I had forgotten that the Finger Lakes / North Country Trail meets up with the Park’s fire tower trail. I decided to hike to the intersection, then back to my car along the Park trail and then back up Coon Run Road. Perfect!

Now, hiking in Autumn can be rather challenging. Especially on a sunny day. First, the trail disappears under a thick blanket of leaves:


And second, the sun is either in your eyes so you miss the trail markers completely, or it is making strange patterns on the trees that you easily mistake for trail markers! The FLT/NCT blazes are white.

This is NOT a blaze. This is the sun hitting the bark of the tree!
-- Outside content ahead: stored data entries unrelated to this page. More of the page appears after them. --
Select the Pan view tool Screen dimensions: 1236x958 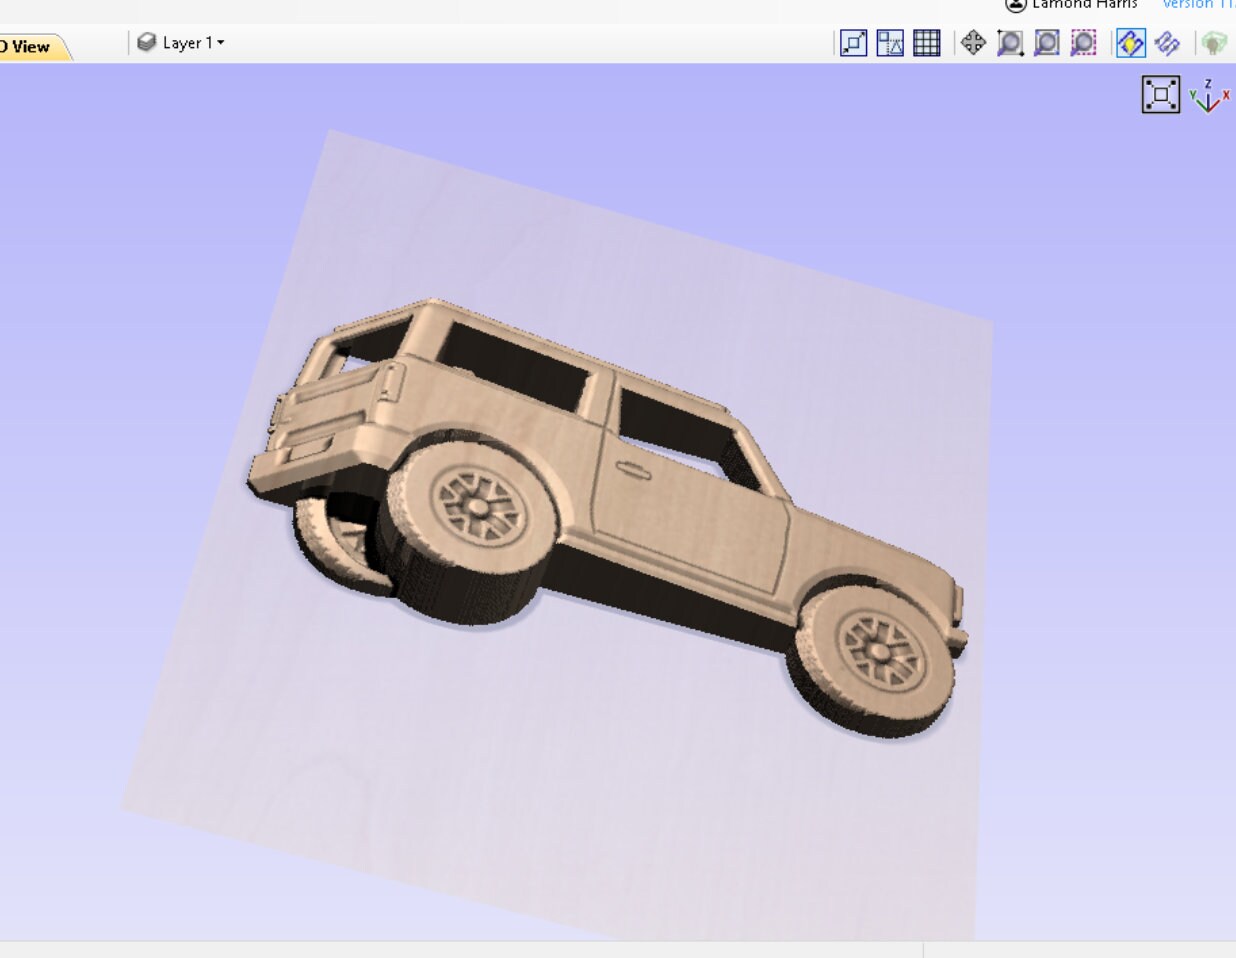[974, 43]
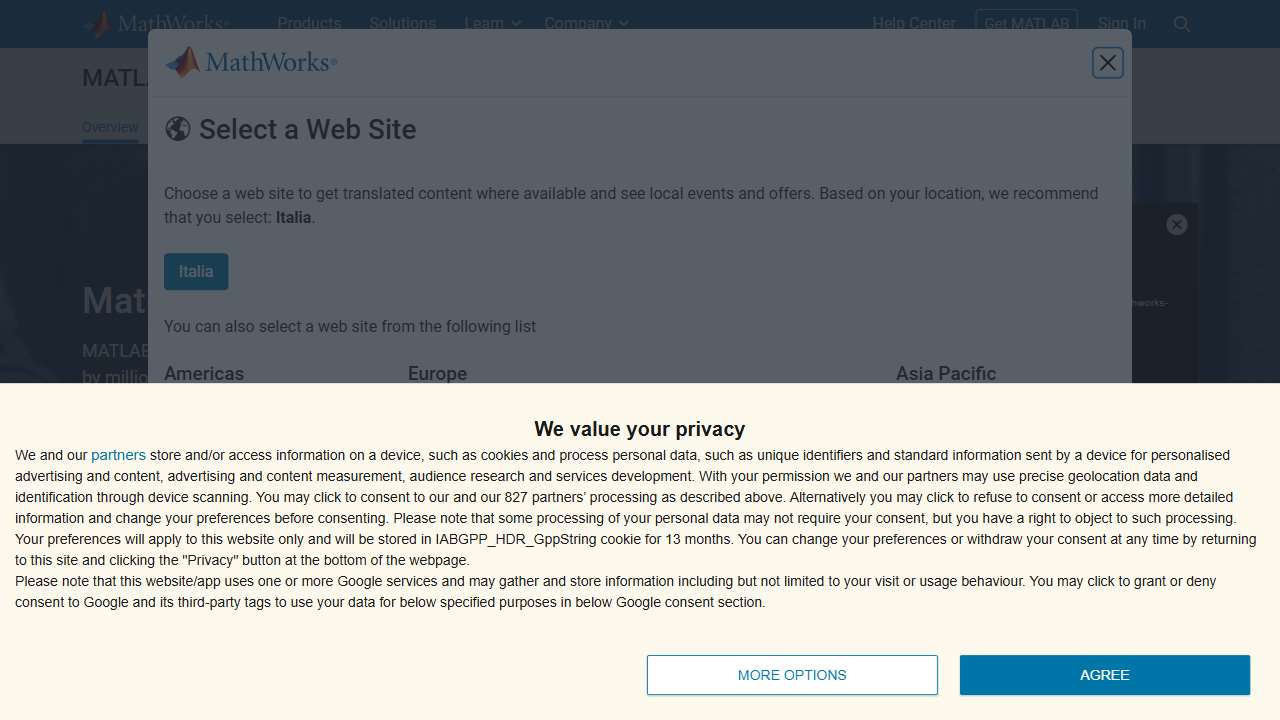Viewport: 1280px width, 720px height.
Task: Open the Solutions menu
Action: tap(402, 24)
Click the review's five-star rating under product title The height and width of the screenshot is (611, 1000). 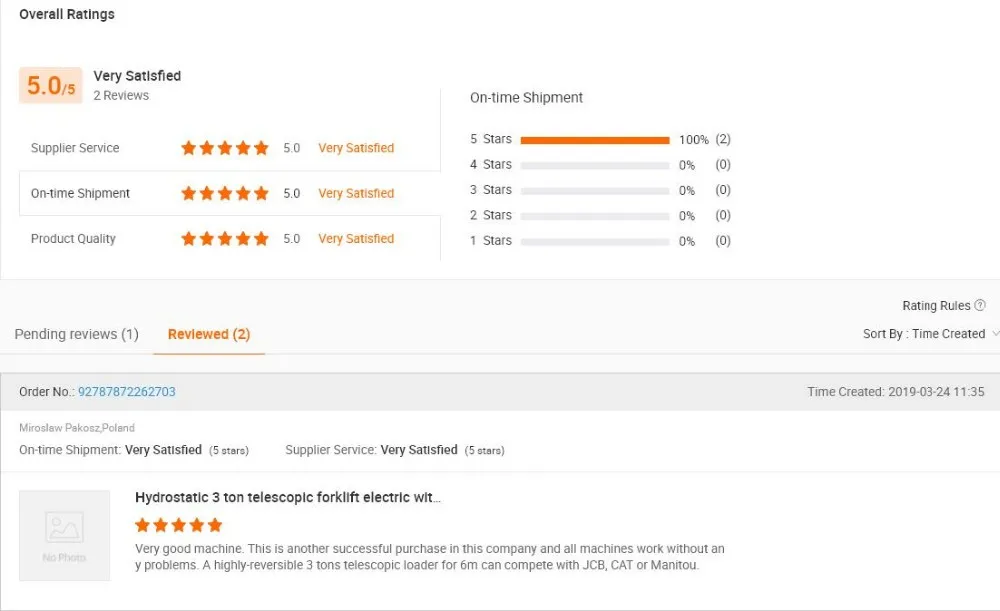pos(179,525)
There is a blaze (and a drip) on this tree!

I am a grateful member of the Finger Lakes Trail Conference and the North Country Trail Association because I appreciate the work they do to keep the trails open and well marked. The white blazes on the trails at Allegany State Park that are maintained by the FLT group are fresh and easy to see and I whisper grateful Thank Yous to the crew every time I hike one.
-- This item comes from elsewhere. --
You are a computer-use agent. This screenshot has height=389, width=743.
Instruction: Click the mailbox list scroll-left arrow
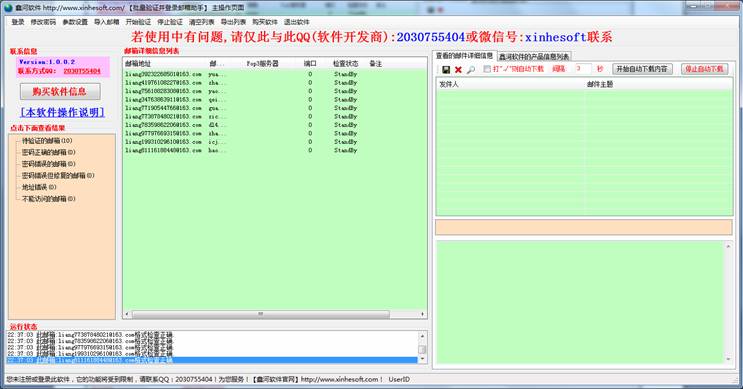tap(127, 314)
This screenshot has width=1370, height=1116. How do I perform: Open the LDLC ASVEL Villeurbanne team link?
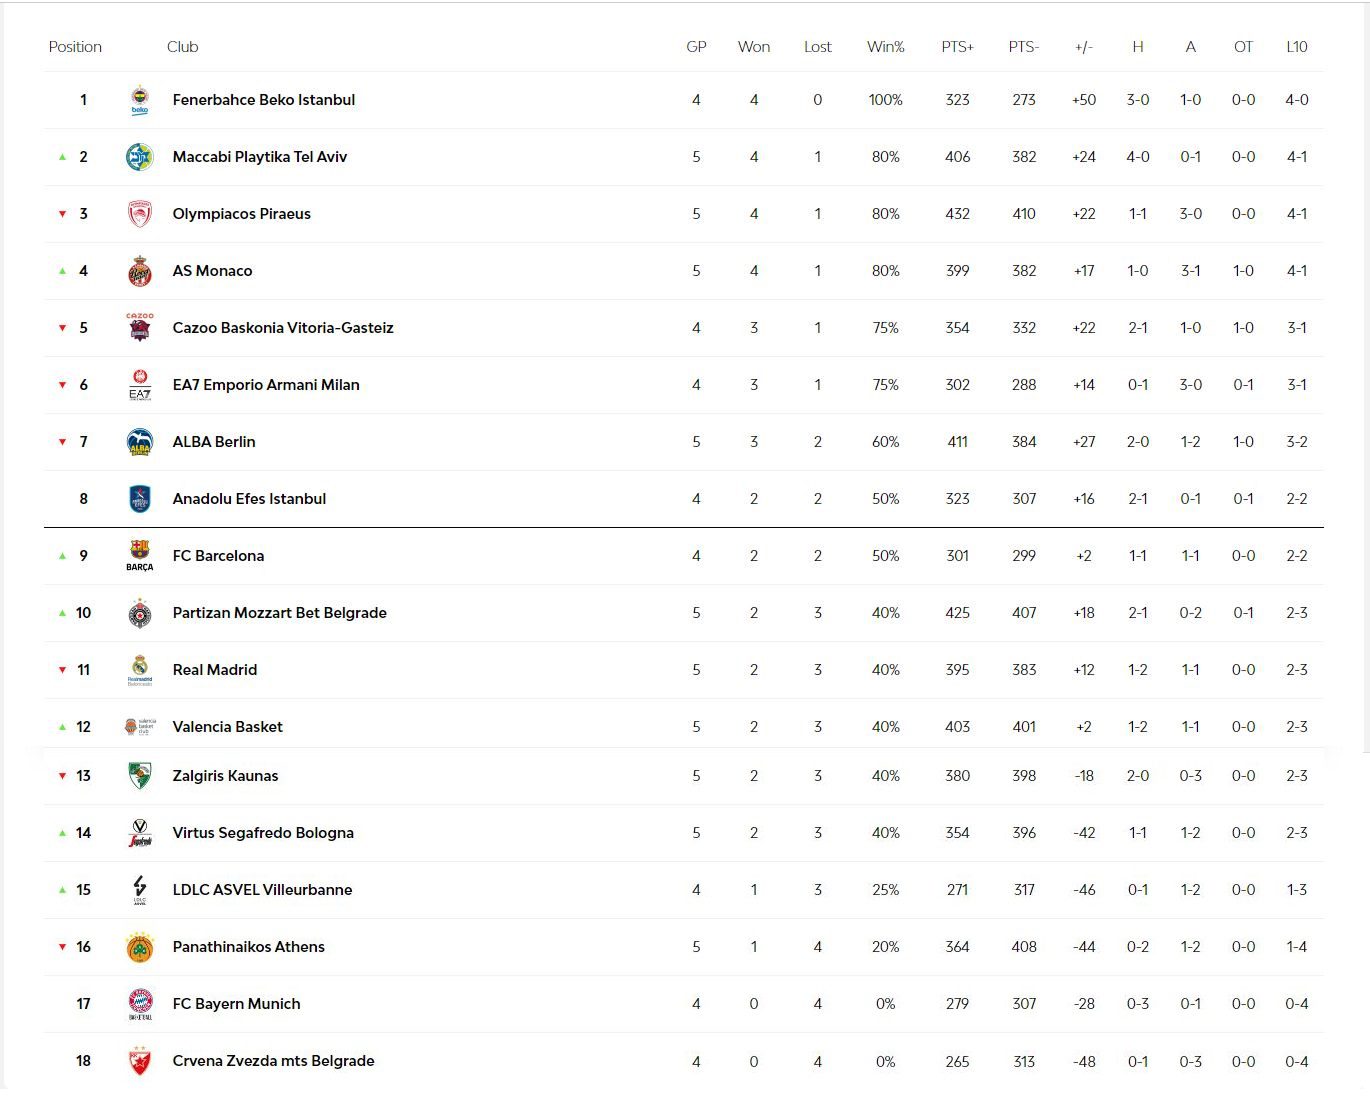[x=262, y=890]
That being said, I got briefly lost when the trail took a sharp turn. I was distracted by a gorgeous view and incredible fall colors! But thanks to my trusty map, I found the steep climb I was supposed to be taking and when I got to the top, I stopped for lunch… and to take off the long underwear that I needed in the morning, but certainly didn’t any more!

Map with comments

The last leg of the trail should have been easy. Sadly, though, many of the Park trails have fallen victim to state budget cuts. There were so many downed trees and missing trail markers. And when I got to the crossing of Willis Creek, I think I got distracted by an older, abandoned trail – which eventually just ended completely.

I knew if I followed the creek upstream, I’d eventually find the lean-to again and could follow the FLT/NCT back to my car. Unfortunately, this strategy left a bad taste in my mouth! When I got back to the lean-to, the campers were gone… but not their garbage… but that is a rant for another day.

My hike was delightful. I saw deer, grouse, squirrels, a pileated woodpecker, downy woodpecker, juncos, nuthatches, and chickadees. It was a great day and a great way to celebrate my birthday (a few days early). And such adorable hiking companions.


I don’t know what Terry’s dog is doing this evening, but Lolli is snoring!

10 thoughts on “Birthday Hike

  1. Happy Birthday. This was a better present than anything I could ever give you…unless it was a lifetime membership to Girl Scouts!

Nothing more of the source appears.